=== Direction ===
Write each line of the listing below as one string in a JSON list, skipping blank lines. Leave the pictures out of the list.
** begin Available data **
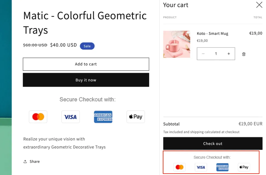Open the Share option below the description
This screenshot has height=175, width=266.
point(32,162)
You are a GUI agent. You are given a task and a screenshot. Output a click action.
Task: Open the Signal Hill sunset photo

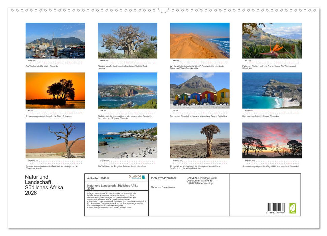pos(272,140)
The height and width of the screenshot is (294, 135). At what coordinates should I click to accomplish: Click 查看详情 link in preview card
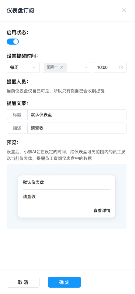coord(102,211)
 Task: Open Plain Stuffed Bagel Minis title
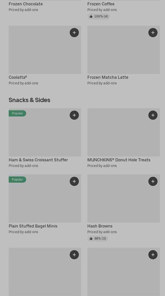[x=33, y=226]
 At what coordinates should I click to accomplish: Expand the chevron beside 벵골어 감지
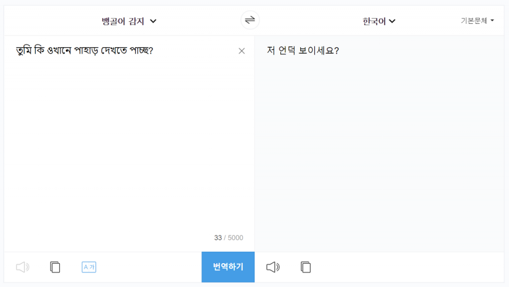(x=153, y=21)
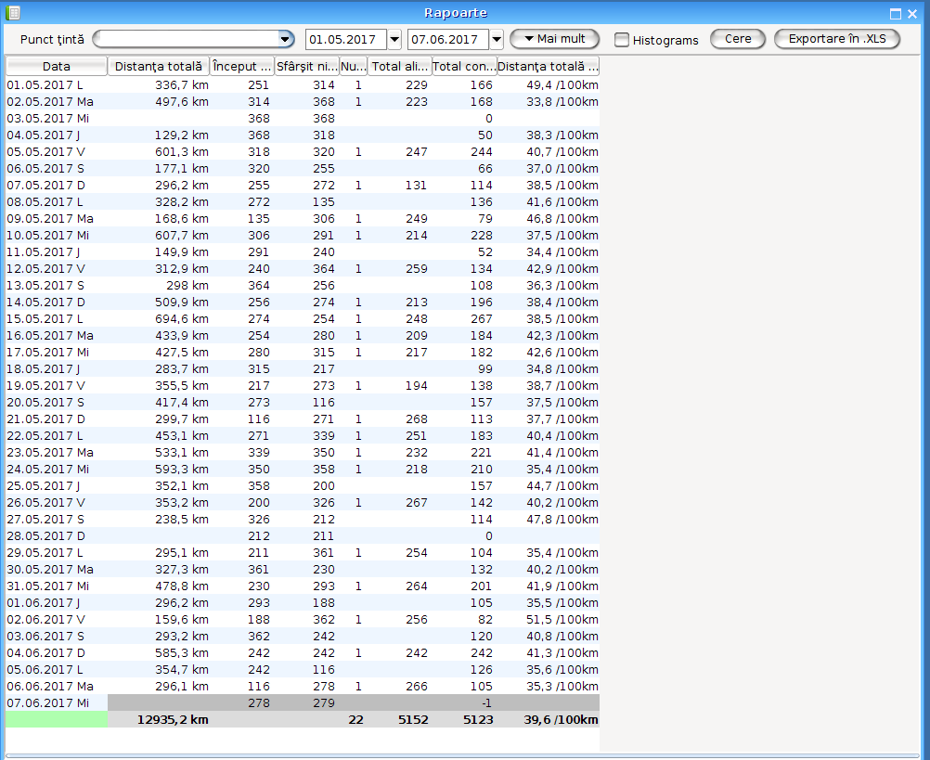Enable the Histograms checkbox
This screenshot has width=930, height=760.
622,40
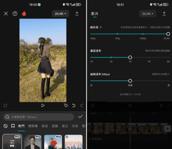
** end Available data **
=== Result below ===
[
  "Open the Share option below the description",
  "This screenshot has height=175, width=266.",
  "point(32,162)",
  "You are a GUI agent. You are given a task and a screenshot. Output a click action.",
  "Task: Open the Signal Hill sunset photo",
  "pos(272,140)",
  "The height and width of the screenshot is (294, 135). At what coordinates should I click to accomplish: Click 查看详情 link in preview card",
  "coord(102,211)",
  " Task: Open Plain Stuffed Bagel Minis title",
  "[x=33, y=226]",
  " At what coordinates should I click to accomplish: Expand the chevron beside 벵골어 감지",
  "(x=153, y=21)",
  "Enable the Histograms checkbox",
  "This screenshot has width=930, height=760.",
  "622,40"
]